[Fragmento de texto]
De pronto se dejan caer tanto dolorosas como tiernas lágrimas de los ojos purísimos de la más santa de las mujeres, de la “más madre” de todas, ¡y por qué no!, si el mismo Cristo consagró y dignificó las lágrimas al derramarlas Él también por su amigo Lázaro y cuando miró desde lejos a Jerusalén, la ciudad santa que venía a salvar y que terminaría entregándolo a la muerte. Las lágrimas de María no contradicen su fortaleza: conserva la fe, tiene firme su esperanza pero aún posee, y más que nunca, sus maternales entrañas. Llora por su Hijo, llora por su soledad, pero el sufrimiento de María es completamente diferente al de los demás pues no desespera y esto es lo “maravilloso” de su dolor, pues el dolor de la Virgen que está en la más profunda desolación y abandono, inmersa en las más densas tinieblas del espíritu, sin su Hijo y sin consuelo, y, sin embargo, es un dolor que espera. Porque María posee algo más fuerte que la muerte y ese algo es la fe: la fe se purifica en el dolor, en el sufrimiento, en las tinieblas, en las pruebas,… en la soledad.

[Material]
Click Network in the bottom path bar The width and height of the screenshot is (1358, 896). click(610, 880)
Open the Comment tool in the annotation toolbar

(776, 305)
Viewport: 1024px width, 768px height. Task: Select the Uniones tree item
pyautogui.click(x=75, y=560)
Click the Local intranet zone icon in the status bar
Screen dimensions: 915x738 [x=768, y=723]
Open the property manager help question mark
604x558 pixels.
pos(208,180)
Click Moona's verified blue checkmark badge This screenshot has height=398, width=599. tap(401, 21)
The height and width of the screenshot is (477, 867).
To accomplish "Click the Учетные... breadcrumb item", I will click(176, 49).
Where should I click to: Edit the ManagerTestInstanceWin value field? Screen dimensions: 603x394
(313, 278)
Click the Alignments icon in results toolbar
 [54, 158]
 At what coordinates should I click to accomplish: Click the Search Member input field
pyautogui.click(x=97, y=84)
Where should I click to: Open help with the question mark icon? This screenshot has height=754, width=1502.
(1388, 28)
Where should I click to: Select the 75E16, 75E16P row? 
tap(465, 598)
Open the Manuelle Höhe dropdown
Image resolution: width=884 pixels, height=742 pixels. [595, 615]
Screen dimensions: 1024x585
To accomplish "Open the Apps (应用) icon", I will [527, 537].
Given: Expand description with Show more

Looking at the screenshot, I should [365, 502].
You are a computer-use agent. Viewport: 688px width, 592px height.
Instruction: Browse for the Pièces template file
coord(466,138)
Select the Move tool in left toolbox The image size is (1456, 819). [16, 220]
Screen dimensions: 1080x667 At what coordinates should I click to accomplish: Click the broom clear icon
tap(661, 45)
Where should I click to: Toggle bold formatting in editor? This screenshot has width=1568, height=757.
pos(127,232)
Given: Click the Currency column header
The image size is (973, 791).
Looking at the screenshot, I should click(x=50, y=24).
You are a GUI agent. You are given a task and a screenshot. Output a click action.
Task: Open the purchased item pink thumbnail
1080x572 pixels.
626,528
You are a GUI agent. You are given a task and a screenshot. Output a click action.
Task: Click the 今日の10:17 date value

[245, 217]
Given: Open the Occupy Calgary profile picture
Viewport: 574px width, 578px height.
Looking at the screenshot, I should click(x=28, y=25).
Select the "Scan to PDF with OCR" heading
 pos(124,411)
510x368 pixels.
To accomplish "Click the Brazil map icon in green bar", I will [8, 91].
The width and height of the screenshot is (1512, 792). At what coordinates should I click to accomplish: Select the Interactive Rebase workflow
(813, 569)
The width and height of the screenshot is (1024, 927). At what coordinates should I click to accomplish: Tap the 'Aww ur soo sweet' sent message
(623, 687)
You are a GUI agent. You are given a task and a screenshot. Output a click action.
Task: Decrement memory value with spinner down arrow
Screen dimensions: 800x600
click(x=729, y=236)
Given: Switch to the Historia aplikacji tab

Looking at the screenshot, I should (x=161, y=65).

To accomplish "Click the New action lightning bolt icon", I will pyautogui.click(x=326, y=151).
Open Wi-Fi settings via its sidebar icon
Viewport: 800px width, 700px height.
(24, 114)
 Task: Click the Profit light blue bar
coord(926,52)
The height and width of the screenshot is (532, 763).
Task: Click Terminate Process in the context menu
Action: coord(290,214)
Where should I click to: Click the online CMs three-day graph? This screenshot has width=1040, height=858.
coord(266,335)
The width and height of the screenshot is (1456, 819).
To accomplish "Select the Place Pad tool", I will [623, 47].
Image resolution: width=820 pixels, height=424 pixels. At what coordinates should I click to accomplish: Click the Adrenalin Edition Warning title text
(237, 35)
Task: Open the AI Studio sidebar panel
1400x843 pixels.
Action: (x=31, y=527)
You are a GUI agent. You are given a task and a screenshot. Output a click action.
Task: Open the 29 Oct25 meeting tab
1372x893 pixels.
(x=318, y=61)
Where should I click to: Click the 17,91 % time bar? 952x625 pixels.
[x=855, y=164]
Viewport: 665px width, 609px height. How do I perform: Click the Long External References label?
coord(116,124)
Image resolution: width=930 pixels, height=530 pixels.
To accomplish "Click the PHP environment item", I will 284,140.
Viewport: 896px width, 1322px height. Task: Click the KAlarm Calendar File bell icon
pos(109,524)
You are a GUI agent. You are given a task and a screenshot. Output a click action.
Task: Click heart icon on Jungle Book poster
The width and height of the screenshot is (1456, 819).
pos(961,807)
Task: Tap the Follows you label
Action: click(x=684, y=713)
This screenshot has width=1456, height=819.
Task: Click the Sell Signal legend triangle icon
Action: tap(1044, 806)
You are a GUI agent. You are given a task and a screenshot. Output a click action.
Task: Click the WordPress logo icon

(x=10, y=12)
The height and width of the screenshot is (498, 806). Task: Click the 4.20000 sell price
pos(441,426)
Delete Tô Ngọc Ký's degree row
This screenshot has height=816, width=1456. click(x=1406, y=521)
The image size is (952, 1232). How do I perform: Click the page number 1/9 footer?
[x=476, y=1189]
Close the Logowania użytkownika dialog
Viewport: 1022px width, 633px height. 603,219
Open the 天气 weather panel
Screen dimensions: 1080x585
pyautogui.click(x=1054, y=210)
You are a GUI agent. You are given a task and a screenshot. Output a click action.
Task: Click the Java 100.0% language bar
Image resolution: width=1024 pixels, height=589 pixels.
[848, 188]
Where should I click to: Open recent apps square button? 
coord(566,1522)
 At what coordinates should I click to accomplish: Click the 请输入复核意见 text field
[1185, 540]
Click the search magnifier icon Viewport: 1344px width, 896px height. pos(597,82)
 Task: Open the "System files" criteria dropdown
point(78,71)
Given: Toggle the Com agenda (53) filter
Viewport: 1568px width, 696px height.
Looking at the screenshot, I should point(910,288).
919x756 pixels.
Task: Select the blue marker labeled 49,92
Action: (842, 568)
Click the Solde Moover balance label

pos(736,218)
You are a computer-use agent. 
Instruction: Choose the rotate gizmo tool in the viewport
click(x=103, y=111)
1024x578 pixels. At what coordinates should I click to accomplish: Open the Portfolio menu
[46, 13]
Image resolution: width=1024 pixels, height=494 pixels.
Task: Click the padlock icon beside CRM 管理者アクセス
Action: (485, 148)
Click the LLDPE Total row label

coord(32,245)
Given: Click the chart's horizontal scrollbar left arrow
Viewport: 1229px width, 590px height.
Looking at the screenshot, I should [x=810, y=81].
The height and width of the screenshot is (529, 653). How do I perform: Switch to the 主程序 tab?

[Tarea]
Escribe la continuación del fragmento sobre las lágrimas de María a partir de su última oración.

[Respuesta esperada]
La Virgen de los dolores en su máxima soledad nos ha dado el mayor ejemplo de fe: más que los santos, incluso más que los mártires, porque a los ojos del mundo esperó contra toda esperanza, y a los ojos de la fe no dudó nunca que volvería a ver a su Hijo, pese a su dolor, pese a su terrible soledad, pese a que todo lo demás le decía lo contrario.
En este día nosotros debemos compartir la soledad de la Virgen, la soledad de la “Madre de los dolores”, pues Jesús ya no está… ha muerto por nuestros pecados para darnos vida con su muerte.
La Virgen supo esperar. Esperemos nosotros también con ella, con sus sentimientos y aflicciones en esta ausencia de Jesús nuestro Señor.
Le pedimos a la santísima Virgen de los dolores la gracia de poder esperar junto con ella el regreso de su querido Hijo, de acompañarla en su dolor, de compartir sus penas y de purificar junto con ella nuestra fe en la esperanza, aun cuando ésta sea lo único que permanezca en la soledad.
Se lo pedimos con las hermosas palabras que le dedica José María Pemán al final del poema que le escribe a su soledad:
“…Pero en tanto que Él asoma,
Señora, por las cañadas,
-¡por tus tocas enlutadas
Y tus ojos de paloma!-
Recibe mi angustia y toma
En tus manos mi ansiedad.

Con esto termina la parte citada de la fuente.